As an academic exercise, I have to write a parallel algorithm that given a sorted array of $n$ integers computes the mode (i.e. the item with the highest frequency) efficiently using $p$ processors, where $p \le n$ is a constant.
The model we use to describe these algorithms allows lock/unlock primitives to synchronize concurrent access to shared variables.
We cannot use hash tables. Could anyone share any hint on the optimal algorithm to solve this problem?
Edit: rephrased question according to comments.
Edit 2: adding my solution for feedback.

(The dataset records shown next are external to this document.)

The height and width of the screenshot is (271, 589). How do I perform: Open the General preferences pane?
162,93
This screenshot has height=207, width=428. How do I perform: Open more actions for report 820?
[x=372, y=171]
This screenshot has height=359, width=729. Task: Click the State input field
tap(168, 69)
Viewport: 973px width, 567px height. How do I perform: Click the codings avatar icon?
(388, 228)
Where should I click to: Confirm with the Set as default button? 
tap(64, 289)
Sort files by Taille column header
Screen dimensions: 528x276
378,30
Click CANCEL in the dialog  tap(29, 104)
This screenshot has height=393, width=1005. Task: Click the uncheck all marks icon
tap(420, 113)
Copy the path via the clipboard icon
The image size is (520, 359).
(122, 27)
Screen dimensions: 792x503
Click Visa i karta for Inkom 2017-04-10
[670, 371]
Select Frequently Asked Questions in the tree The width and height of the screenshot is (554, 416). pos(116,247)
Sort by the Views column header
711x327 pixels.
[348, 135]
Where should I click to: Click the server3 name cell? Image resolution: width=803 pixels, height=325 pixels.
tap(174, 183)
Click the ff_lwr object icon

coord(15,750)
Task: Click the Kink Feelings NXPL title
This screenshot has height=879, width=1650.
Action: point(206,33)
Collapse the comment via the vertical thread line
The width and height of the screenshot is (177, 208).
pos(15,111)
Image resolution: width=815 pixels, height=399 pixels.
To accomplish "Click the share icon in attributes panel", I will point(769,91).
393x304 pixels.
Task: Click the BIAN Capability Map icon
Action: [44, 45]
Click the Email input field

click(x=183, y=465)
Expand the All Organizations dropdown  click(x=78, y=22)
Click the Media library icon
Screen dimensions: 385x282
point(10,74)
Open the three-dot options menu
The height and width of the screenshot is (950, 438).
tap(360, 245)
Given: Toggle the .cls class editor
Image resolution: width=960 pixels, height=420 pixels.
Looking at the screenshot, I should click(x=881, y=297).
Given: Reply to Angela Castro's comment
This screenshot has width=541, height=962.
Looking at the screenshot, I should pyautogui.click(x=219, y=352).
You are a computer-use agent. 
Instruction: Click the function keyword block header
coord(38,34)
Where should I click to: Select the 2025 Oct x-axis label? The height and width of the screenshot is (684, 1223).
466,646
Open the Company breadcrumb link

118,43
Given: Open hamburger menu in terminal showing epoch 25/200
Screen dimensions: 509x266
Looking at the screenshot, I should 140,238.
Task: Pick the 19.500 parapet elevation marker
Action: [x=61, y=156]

While trying to solve the exercise I thought of an algorithm in the lines of
- Declare two global variables, mode and modeFrequency and initialize them appropriately;
- For i where $1 \le i \le p$, invoke a concurrent process on a portion of the array.
- In each concurrent process: 3.1.. Find the local mode of the partition; 3.2. Store the local mode and its frequency in two local variables; 3.3. Compare the local mode with the global one: 3.3.1. if the mode is the same, add the local frequency to the global one; 3.3.2. if the local mode is different than the global one and the local frequency is higher than the global one, set the local mode/frequency to the global ones
- Return the global mode.
but I am not convinced of the correctness of the algorithm. Please note that I omitted locks/unlocks for brevity. Also, can the way I partition the array make any difference on the correctness of the algorithm?